# 308 WIN



## jjga316 (Dec 9, 2006)

I am having truoble getting a good group out of my thompson encore. I have a 26"heavy barrel. I have tried hornady 150gr SST. I just cant seem to get a good group. Does anybody have any suggestions of a better round or maybe I should use a different grain.


----------



## People (Jan 17, 2005)

Some guns do not like certain types of bullets, powder, or primers. If something does not work then change it. If you want to shoot 150gr. then do so just chose a different type.

It is common knowledge that there are three sides to the force: The Light Side, The Dark Side, and Chuck Norris.


----------



## Jiffy (Apr 22, 2005)

.308s just suck!!!! :wink: 8)


----------



## Longshot (Feb 9, 2004)

Jiffy, if that new 308 has too much recoil for you I'll be glad to take it off your hands!


----------



## stainless (Dec 2, 2005)

not my experience but many others shooting 308's with 1:10 twist barrels (assuming yours is 1:10) have trouble with 150grain and lighter bullets. Mine shoots very nice groups with 150 grainers with 1:10, even shoots decent with 110 v-maxes.My most accurate hand load is 150 grain nosler ballistic tip but it's a pretty spendy round for plinking. Unless your stuck on 150 grain bullets try 165/168's and see what happens.I still havnt found a heavier bullet to match my 150 grain set up. .308 is typicaly a very accurate caliber, might just need to experiment a bit.


----------



## Jiffy (Apr 22, 2005)

Longshot said:


> Jiffy, if that new 308 has too much recoil for you I'll be glad to take it off your hands!


Yeah, it does kick pretty hard. :wink:

I'm thinking on trading it in for like 10 30-30's or something. :lol:


----------



## xdeano (Jan 14, 2005)

Jiffy, I'll trade from one 30-30, an apple core and a rusty bent nail. what do you say, deal? 
Deano


----------



## huntin1 (Nov 14, 2003)

Hey Jiffy,

I'll trade you my Savage 10FP, of course you'll have to kick in a little cash.
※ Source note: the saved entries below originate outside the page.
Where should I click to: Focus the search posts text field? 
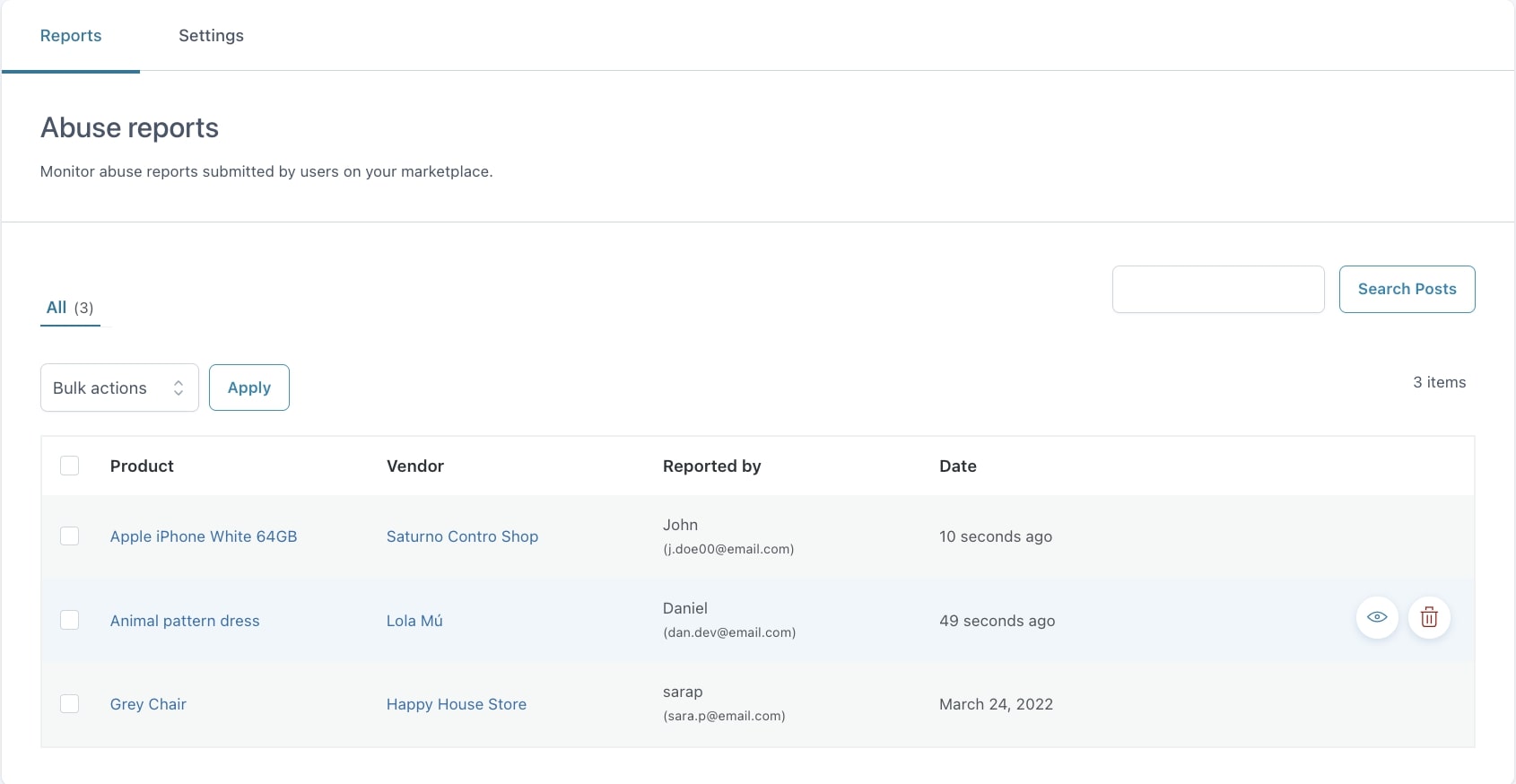(1217, 289)
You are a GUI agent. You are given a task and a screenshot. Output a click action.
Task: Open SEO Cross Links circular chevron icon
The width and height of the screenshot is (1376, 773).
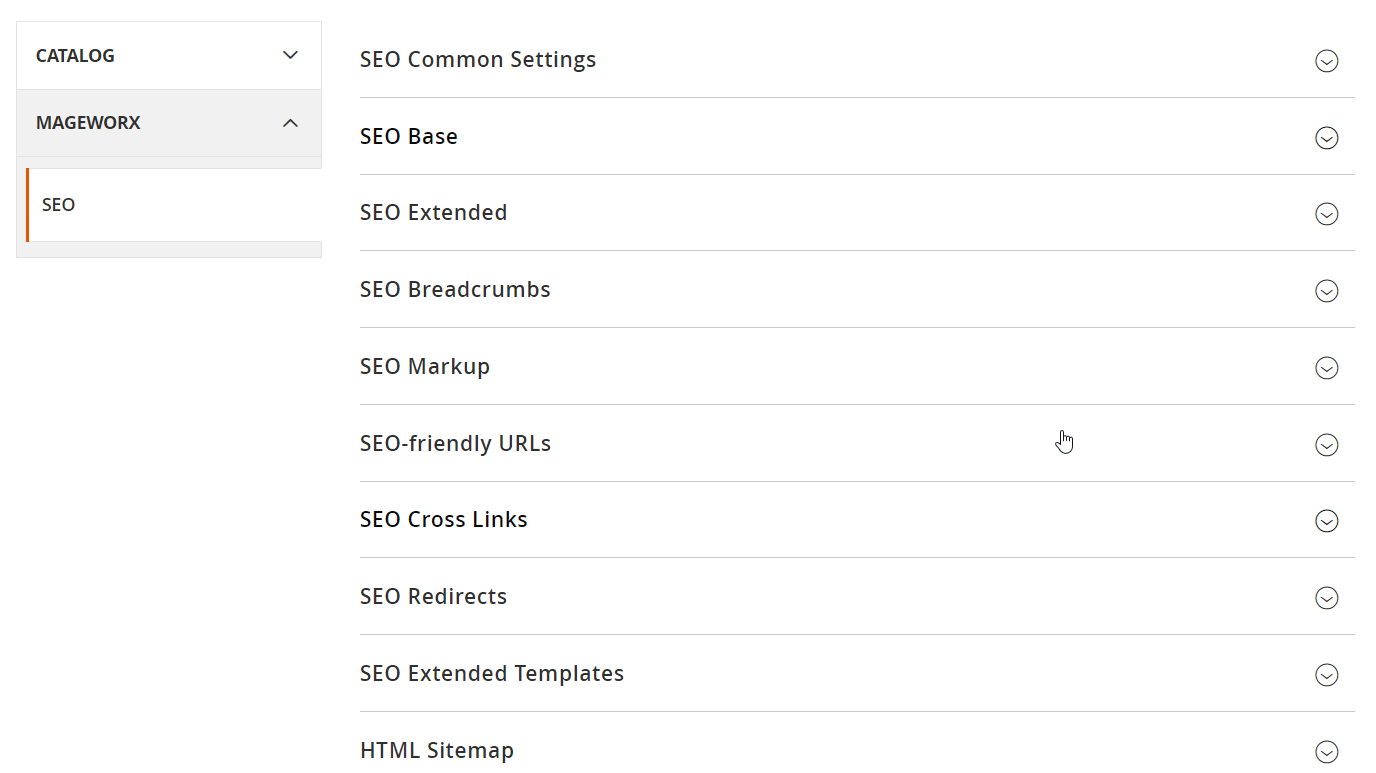(x=1326, y=521)
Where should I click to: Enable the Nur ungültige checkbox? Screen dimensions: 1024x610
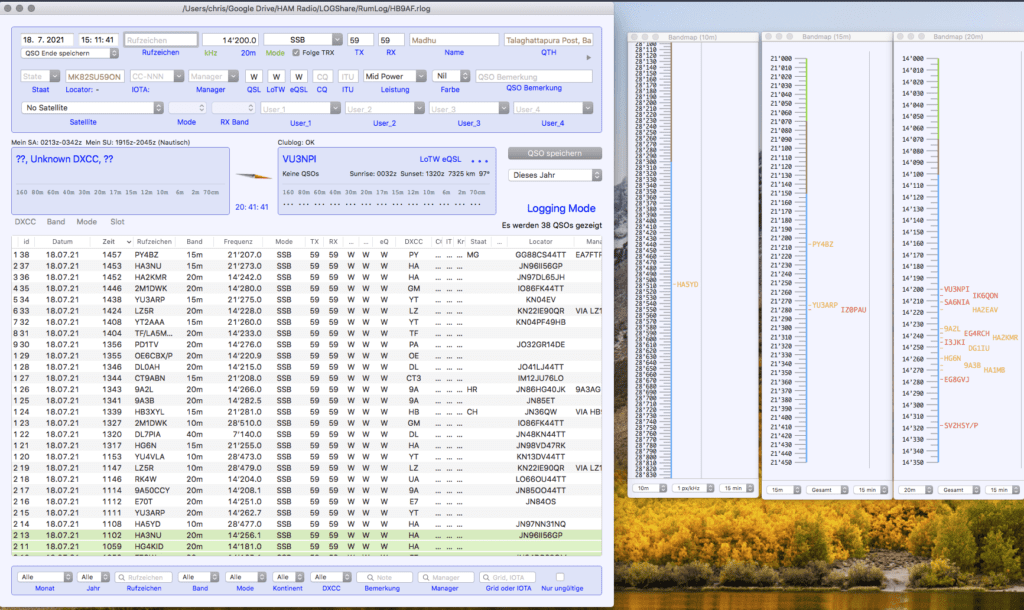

Unless you leave the Nightforce on it then it'll be an even trade.   8) 8)

:lol: :lol: :lol:

jjga316,

You really need to try some different ammo. Don't get stuck on one bullet type/weight, brand. Try some 165's, 168's, just try as many different kinds as you can afford.

:beer:

huntin1


----------



## Jiffy (Apr 22, 2005)

Boy you guys drive a hard bargin. :lol:


----------